══ SOURCE DATA
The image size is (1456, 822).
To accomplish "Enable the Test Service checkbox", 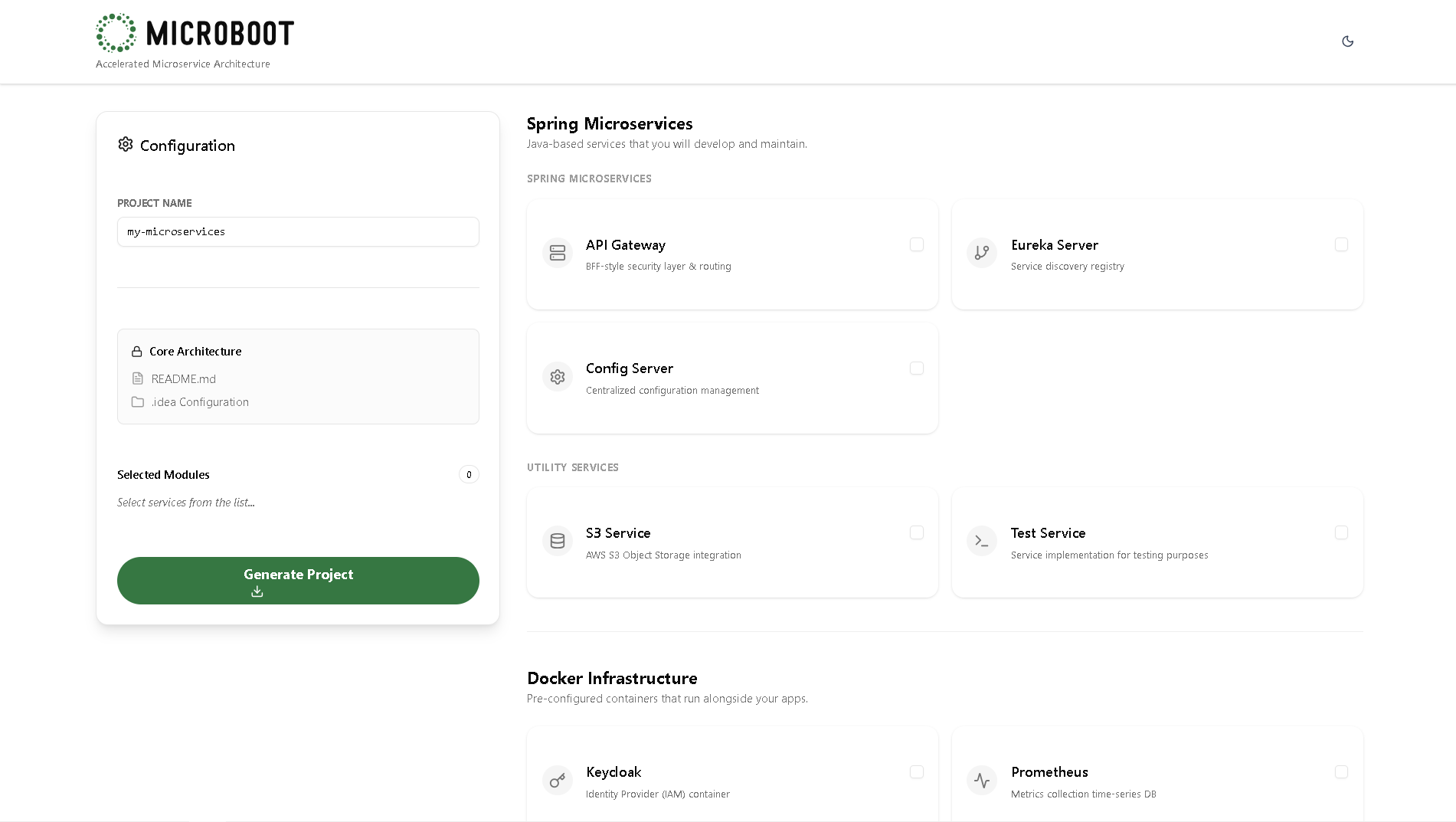I will point(1340,532).
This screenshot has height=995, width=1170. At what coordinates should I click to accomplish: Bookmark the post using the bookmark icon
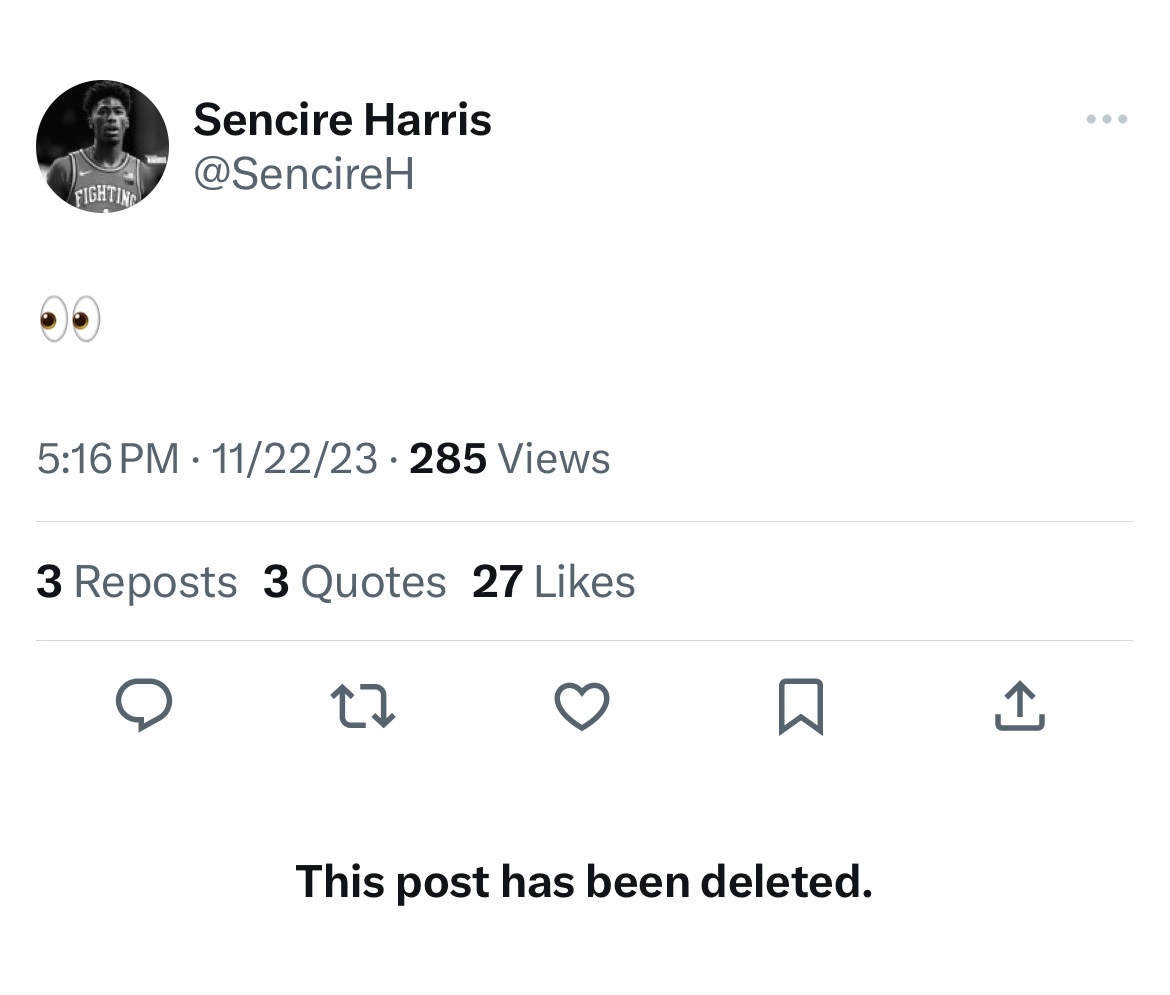(800, 706)
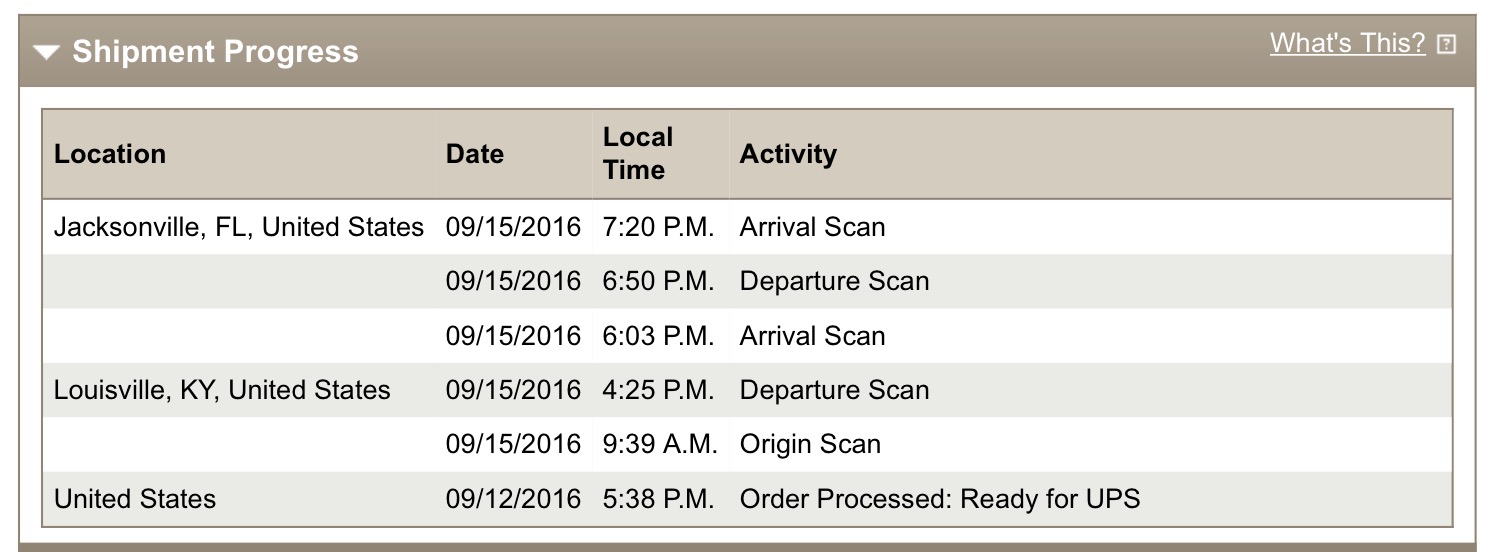Collapse the Shipment Progress section triangle

point(46,53)
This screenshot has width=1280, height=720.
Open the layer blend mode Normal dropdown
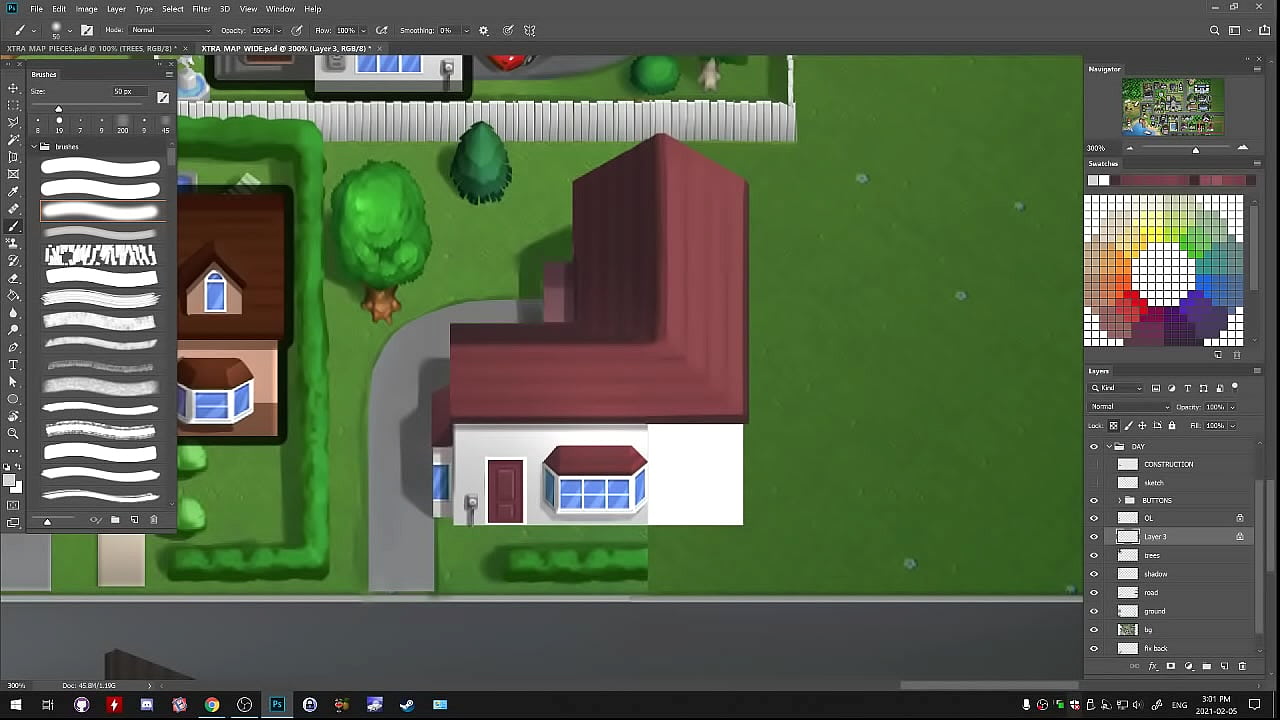click(1130, 407)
════
#### TASK STATEMENT:
Word for word, set down the lines from the line with "This screenshot has height=995, width=1170." through the last line of the entries, and nothing else; the pictures stay out.

#### RESULT FOR THIS TASK:
This screenshot has height=995, width=1170. At what coordinates should I click to accomplish: Bookmark the post using the bookmark icon
(800, 706)
Collapse the Shipment Progress section triangle

point(46,53)
This screenshot has width=1280, height=720.
Open the layer blend mode Normal dropdown
click(1130, 407)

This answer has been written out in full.